Réponse au journal “Libération”

17 octobre 2005

Je suis Réunionnais et je ne me retrouve pas dans l’article de la correspondante de “Libération” à La Réunion, à propos de ma culture culinaire et de mes pratiques culturelles pour pêcher les requins. Je suis particulièrement déçu car votre correspondante qui n’a pas dû faire beaucoup de terrain mais s’est plutôt basée sur des “on-dit” (ladi lafé en créole). Bref, que des préjugés. Il est vrai que certaines familles chinoises ont mangé du chien jusque dans les années 60 ou 70, mais cela reste exceptionnel car ils ont reproduit une pratique plus courante en Chine, au Vietnam, en Corée. Il existe peut-être encore aujourd’hui des familles qui mangent du chien en France, peut-on pour autant affirmer que tous les Français mangent du chien ?

À La Réunion, les personnes qui dénoncent ces faits sont généralement membres de la SPA, tous Métropolitains (Zorey), ceux qui condamnent et qui jugent sont des Métropolitains, leurs réseaux en France qui compatissent sont également “Maîtropolitains” et ceux qui écrivent dans les journaux ici en tant que journalistes sont aussi Métropolitains. Cela est en train de devenir une affaire récurrente de “Créole-Zorey”.
Ces personnes n’hésitent pas à accuser les Réunionnais de barbarie à l’encontre des animaux, pourtant dans cette communauté métropolitaine, on pêche aussi à vif.
Tous les pêcheurs aux gros à Saint-Gilles (Zorey land) sont très majoritairement des Métropolitains, et pour pêcher le thon, le marlin ou l’espadon, ils mettent des appâts (bonites) vivantes en enfilant les hameçons dans les 2 yeux pour les rendre aveugles, et elles s’agitent dans l’eau pour attirer ainsi les plus gros poissons.

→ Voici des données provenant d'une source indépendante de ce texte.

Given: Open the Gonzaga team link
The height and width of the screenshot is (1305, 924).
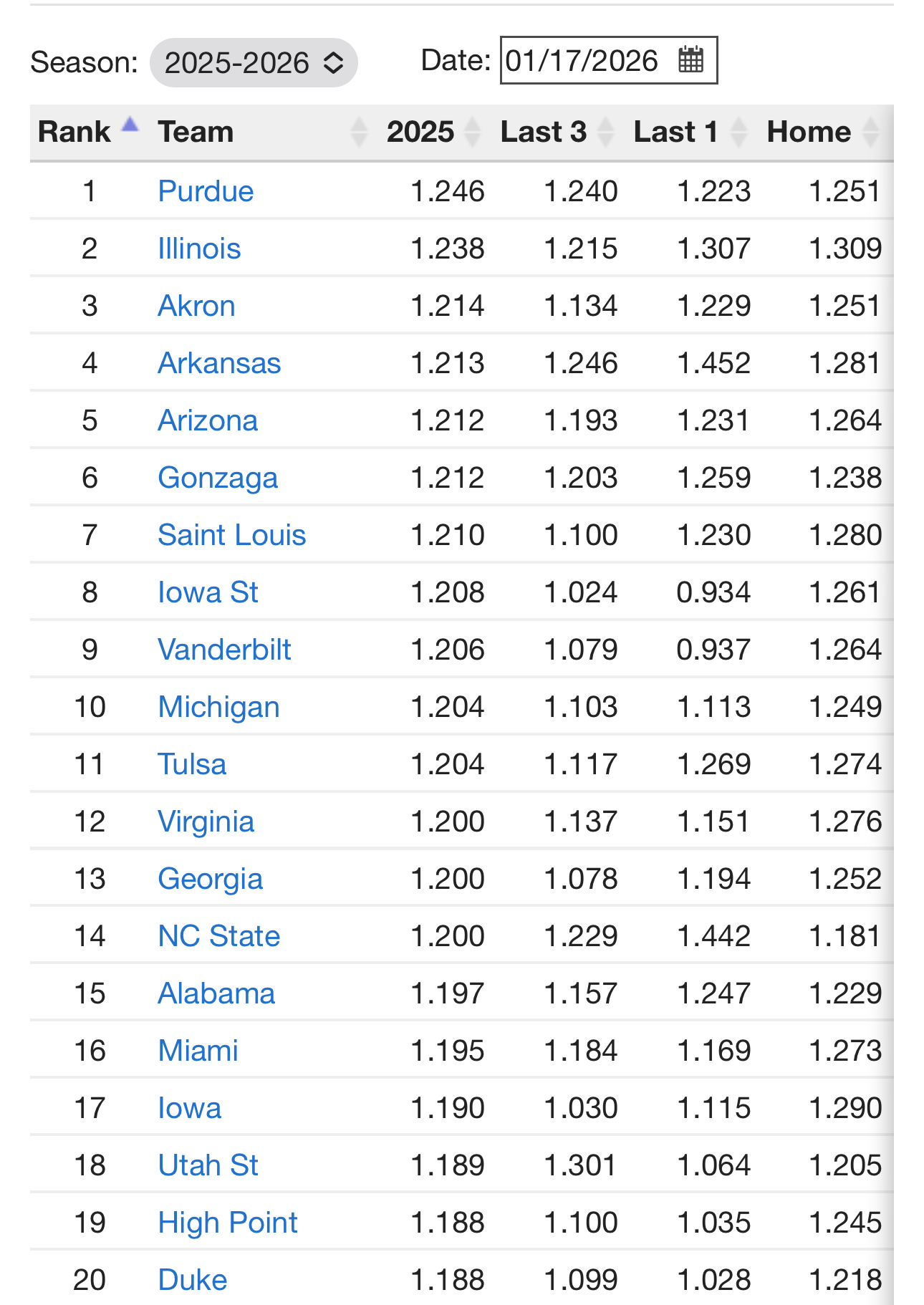Looking at the screenshot, I should pos(218,478).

J’irai même plus loin : la pratique de pêche au requin avec des chiens, présentée comme une tradition locale, nous vient.... du Sud de la France !
Je suis issu d’un quartier de pêcheurs et les vieux pêcheurs affirment que la première fois qu’ils ont vu cette pratique de pêche, c’était une “technique” de marins marseillais “importée” à La Réunion au début des années 80. Vous pouvez même voir dans les archives du journal des années 80 où travaille votre correspondante, des photos et des articles sur les prises des plus gros requins pêchés par des militaires métropolitains avec la même technique dénoncée par ce réseau de personnes dominantes et blanches.
Cette polémique est à replacer dans un contexte (et c’est aussi le rôle d’un journal que de prendre du recul) : celui d’un système de domination néo-coloniale où La Réunion est toujours contrôlée par un réseau de Métropolitains qui cherchent à dénigrer l’image du Réunionnais, et ce par tous les moyens. Les Métropolitains le savent, les Réunionnais sont toujours soumis et ils utilisent cette soumission pour exercer leur pouvoir.
Cette affaire montre également à quel point les Européens blancs placent désormais le chien au rang d’un enfant, le considèrent comme un être humain. À ma connaissance, le chien est encore un animal et l’Homme est le seul animal social. Il convient donc d’apporter une réponse proportionnée à cette triste affaire. Le sort des hommes semble beaucoup moins émouvoir que celui des bêtes.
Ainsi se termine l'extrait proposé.